Dataset records:
++++++++

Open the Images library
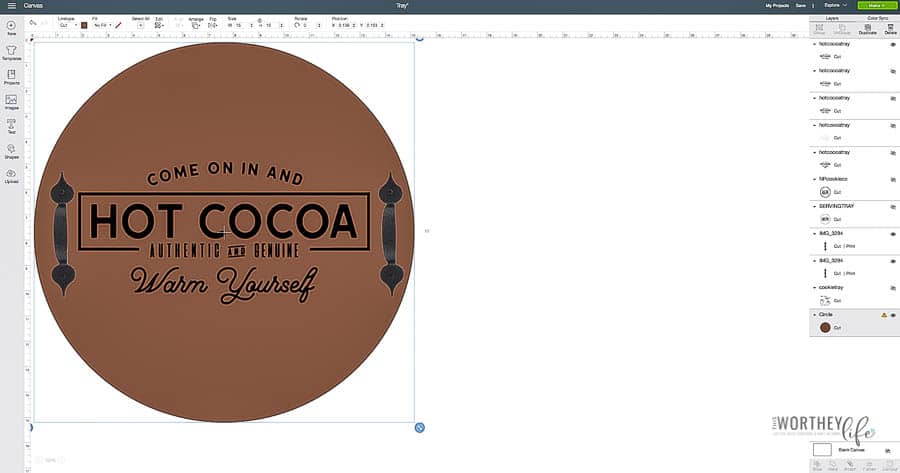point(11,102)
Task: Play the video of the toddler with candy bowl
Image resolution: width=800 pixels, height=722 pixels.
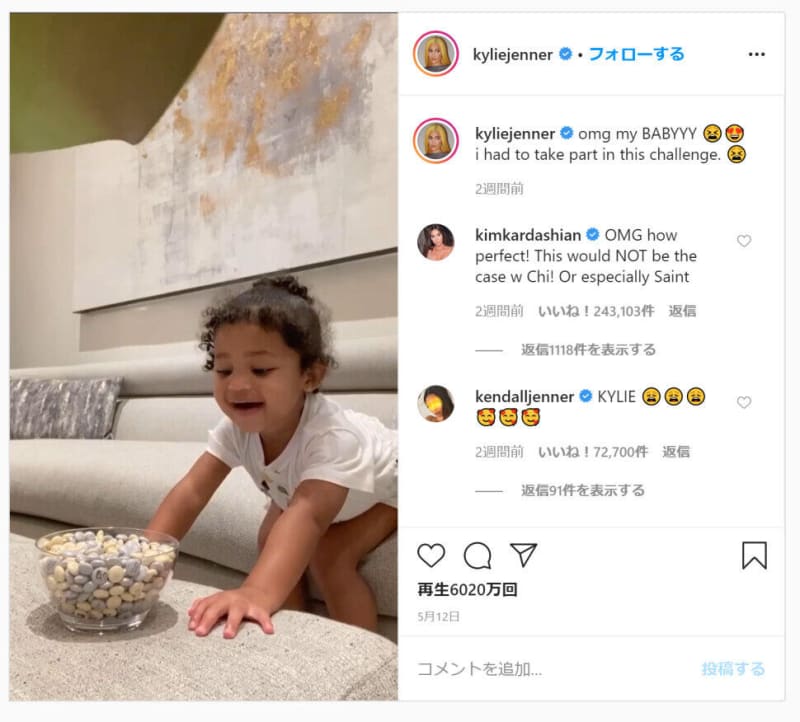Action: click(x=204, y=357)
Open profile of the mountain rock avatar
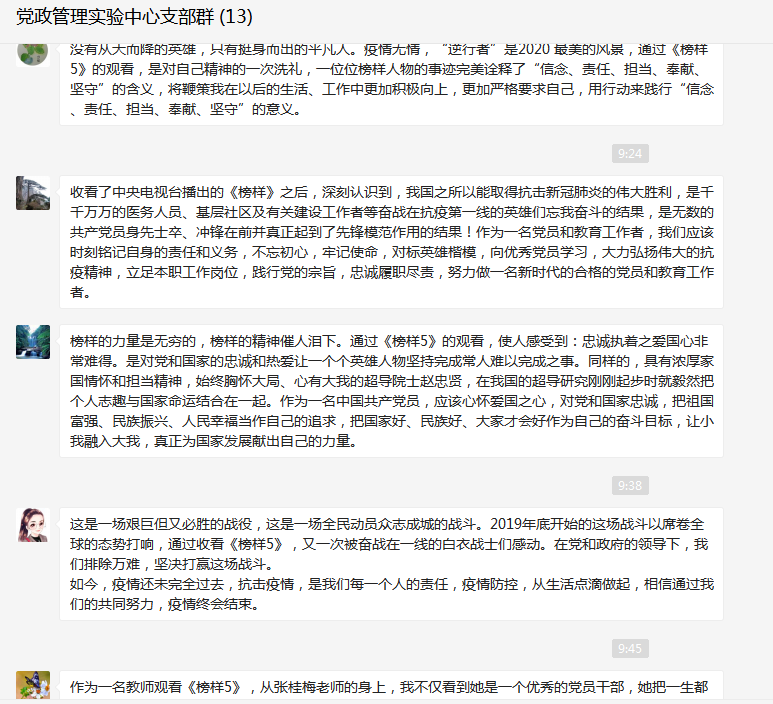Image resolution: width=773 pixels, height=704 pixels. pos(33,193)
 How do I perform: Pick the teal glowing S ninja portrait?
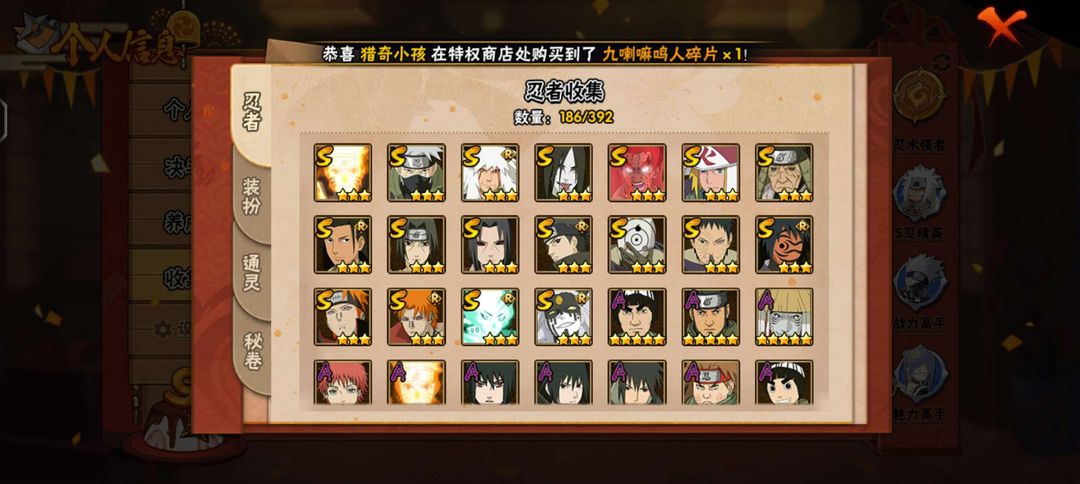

++++++++

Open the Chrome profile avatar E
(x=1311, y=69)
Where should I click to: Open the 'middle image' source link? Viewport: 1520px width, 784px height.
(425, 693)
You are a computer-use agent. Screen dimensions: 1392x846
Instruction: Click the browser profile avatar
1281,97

++++++++

* [What needs to be done]
Retype the records word for word, starting at the line containing "Task: Play the" and ending at the line containing "How do I perform: Pick", with both of those lines included. Leave the pictures out of your answer.

* [Task output]
Task: Play the video of the toddler with candy bowl
Image resolution: width=800 pixels, height=722 pixels.
Action: click(x=204, y=357)
Open profile of the mountain rock avatar
Image resolution: width=773 pixels, height=704 pixels. pos(33,193)
 How do I perform: Pick the teal glowing S ninja portrait?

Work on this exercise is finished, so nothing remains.